Ben Griscti

No. 14 – Adelaide 36ers
- Position: Center
- League: NBL

Personal information
- Born: 4 July 2002 (age 24) Adelaide, South Australia, Australia
- Listed height: 211 cm (6 ft 11 in)
- Listed weight: 110 kg (243 lb)

Career information
- High school: Cabra Dominican College (Adelaide, Australia)
- College: Incarnate Word (2021–2023); UC Riverside (2023–2024);
- NBA draft: 2025: undrafted
- Playing career: 2019–present

Career history
- 2019; 2024–2025: Sturt Sabres
- 2024–present: Adelaide 36ers
- 2026: Nunawading Spectres

= Ben Griscti =

Australian basketball player (born 2002)

Benjamin Griscti (born 4 July 2002) is an Australian professional basketball player for the Adelaide 36ers of the National Basketball League (NBL). He played college basketball for the Incarnate Word Cardinals and UC Riverside Highlanders.

==Early career==
Griscti was raised in Adelaide and spent his junior career with the Sturt Sabres. He played for the Sabres in the Premier League in 2019. On 15 April 2021, Griscti signed with the Incarnate Word Cardinals. He averaged 5.3 points and 3.4 rebounds during the 2022–23 season. Griscti transferred to the UC Riverside Highlanders in 2023, for whom he averaged 7.8 points and 3.3 rebounds per game during the 2023–24 season.

==Professional career==
Griscti returned to Australia in 2024 and played for the Sabres in NBL1 Central. On 21 May 2024, he signed with his hometown Adelaide 36ers on a three-year deal. Griscti had also received interest from the Adelaide Football Club and Port Adelaide Football Club despite not playing Australian rules football since he was fifteen.

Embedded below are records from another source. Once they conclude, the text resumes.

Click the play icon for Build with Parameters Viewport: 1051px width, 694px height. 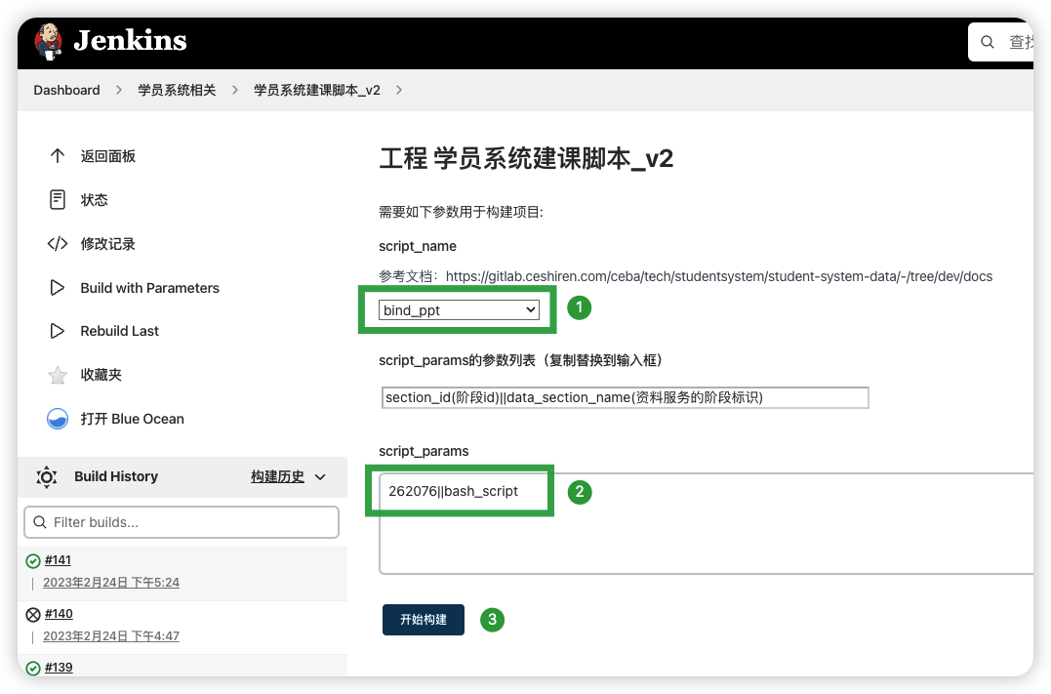tap(58, 288)
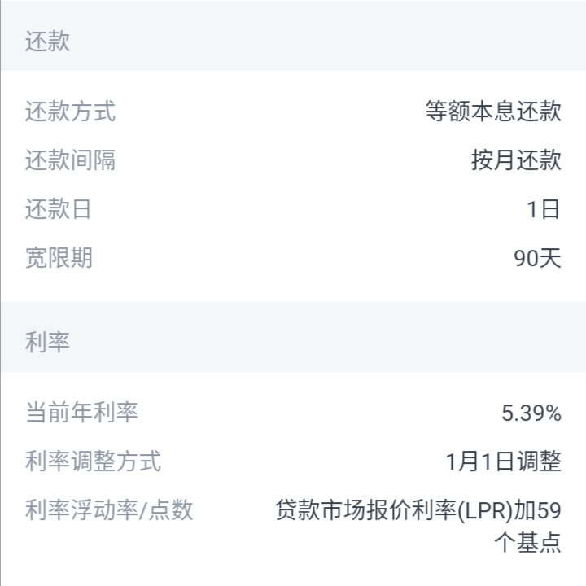Tap the 5.39% interest rate value
The height and width of the screenshot is (586, 586).
pos(531,413)
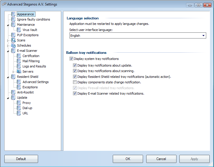Uncheck Display system tray notifications
The height and width of the screenshot is (167, 214).
point(71,59)
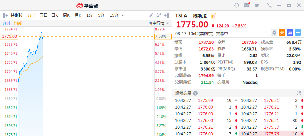Screen dimensions: 304x136
Task: Open the message inbox envelope icon
Action: click(247, 5)
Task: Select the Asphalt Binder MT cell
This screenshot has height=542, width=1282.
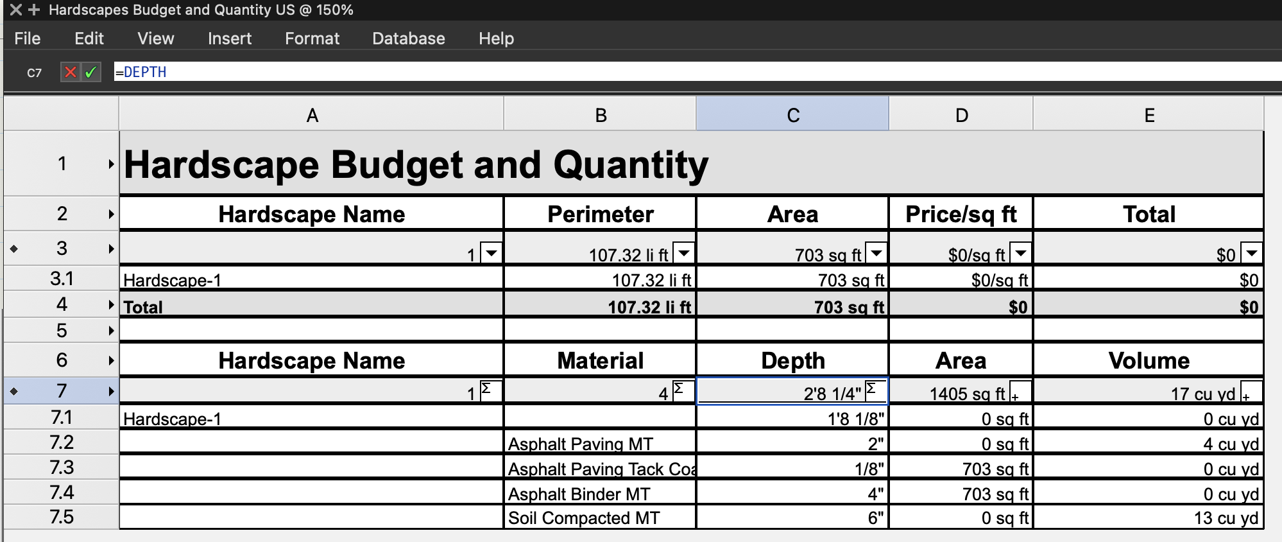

Griscti returned to the Sturt Sabres for the 2025 NBL1 Central season.

On 30 August 2025, Griscti was injured when a backboard fell on his head during a shootaround at the AIS Arena. He suffered a fractured vertebrae and was expected to miss the start of the 2025–26 NBL season.

On 18 December 2025, Griscti signed with the Nunawading Spectres for the 2026 NBL1 South season.

==National team career==
Griscti played for the Australia national basketball team for two games in the 2025 FIBA Asia Cup qualification.